Contributed Talk - Splinter HiRes
Wednesday, 20 September 2017, 18:30 (Auditorium MPS)
Autonomous data reduction for the space-borne spectropolarimeter PHI
K. Albert1, J. Hirzberger1, A. Gandorfer1, J. Woch1, S. K. Solanki1,
1Max Planck Institute for Solar System Research
2Institut für Datentechnik und Kommunikationsnetze der TU Braunschweig
ESA's next mission for solar science, the Solar Orbiter, will carry the Polarimetric and Helioseismic Imager (PHI). The spacecraft will orbit the Sun in highly elliptical orbits, gradually leaving the ecliptic plane. This unique orbit design makes PHI the first solar spectropolarimeter to be subjected to such dynamic environment, under highly restricted operational conditions.
Leaving Earth orbit Solar Orbiter provides as little as 50 Gbits/orbit temeletry for PHI, while the desired high resolution spectropolarimetric data with the necessary accuracy is 2 Gbits/dataset. Due to this restriction PHI implements on-board data analysis as a sophisticated data compression strategy, inverting the radiative transfer equation before downloading the data.
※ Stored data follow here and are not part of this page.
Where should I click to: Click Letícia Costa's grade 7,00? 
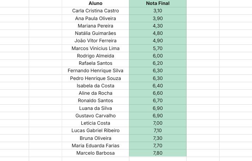(x=158, y=123)
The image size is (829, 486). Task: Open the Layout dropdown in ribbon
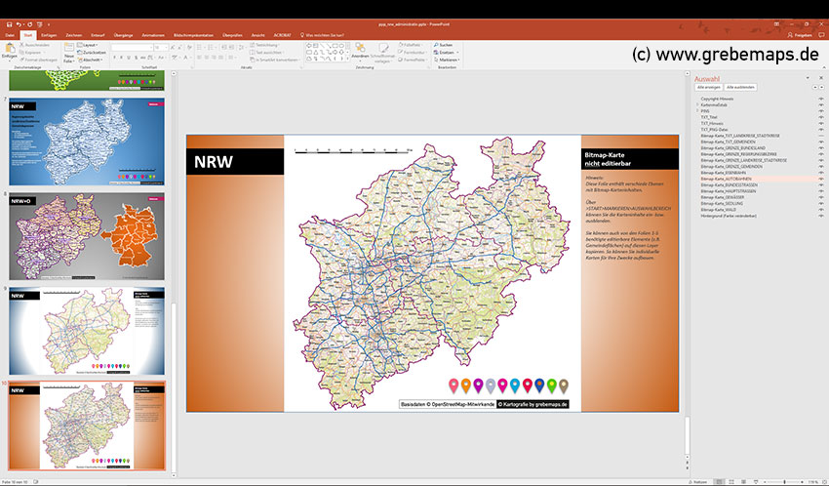pos(91,45)
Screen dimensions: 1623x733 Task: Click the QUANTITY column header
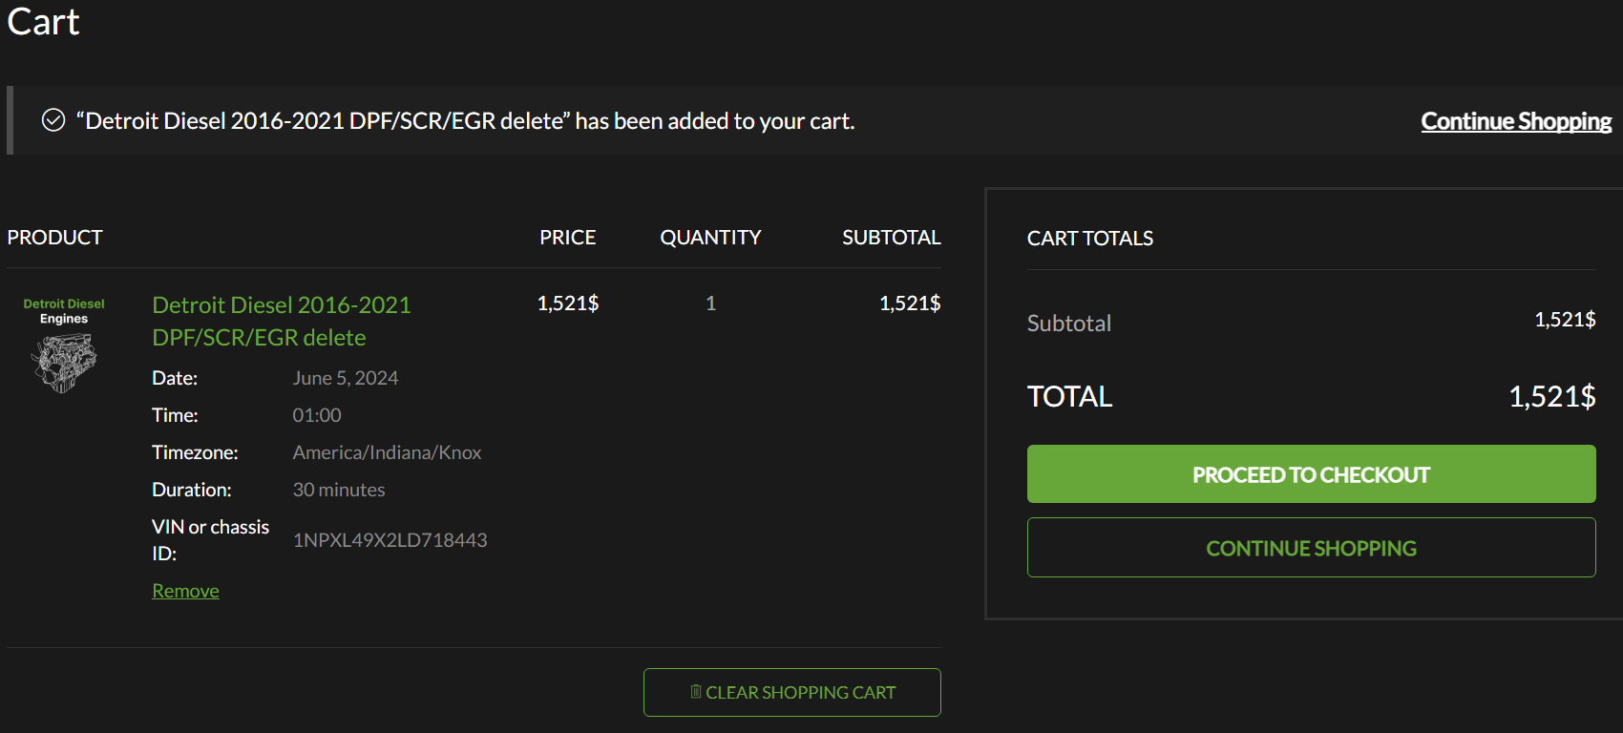coord(710,238)
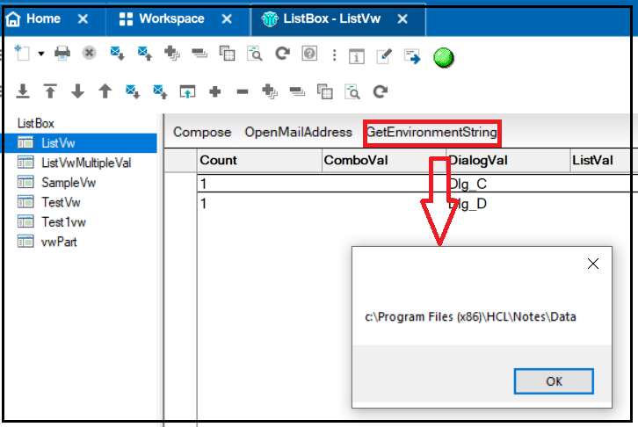Click the printer icon in the toolbar
Screen dimensions: 638x427
click(x=62, y=54)
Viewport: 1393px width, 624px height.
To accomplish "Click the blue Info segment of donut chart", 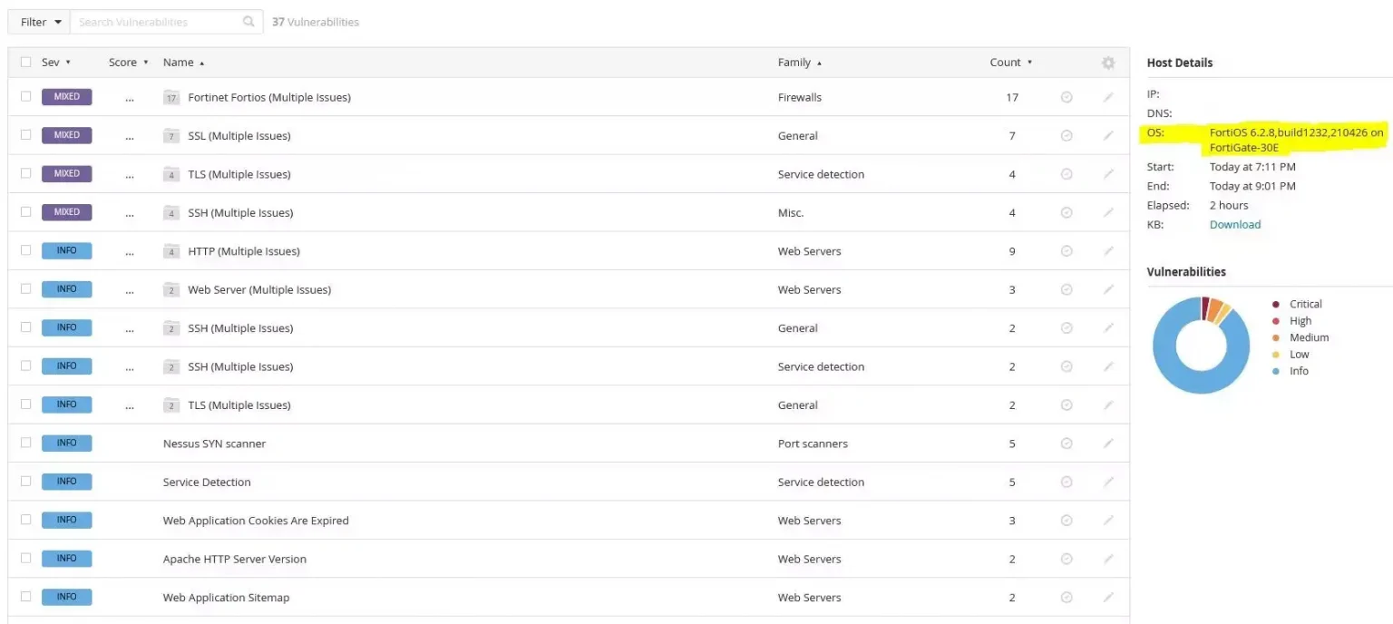I will pyautogui.click(x=1170, y=372).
The pre-calibration of the raw science images is consequently done on-board too. The data necessary for the pre-calibration is partly obtained from ground calibration campaigns, and partly measured in flight, enforced by the large environmental changes and instrument ageing (e.g. the dark and flat field).
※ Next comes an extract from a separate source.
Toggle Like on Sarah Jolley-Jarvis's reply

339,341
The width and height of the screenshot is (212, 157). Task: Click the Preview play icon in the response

Due to the lack of dedicated calibration equipment on-board we have designed and tested methods that estimate the calibration data from images taken of the Sun. The most significant challenge in their implementation is the low communication rate with the satellite. This imposes full autonomy in collecting the calibration data, processing it, then applying it to the science data. For all the steps we analysed potential faults, designed detection algorithms, and introduced correction or management strategies.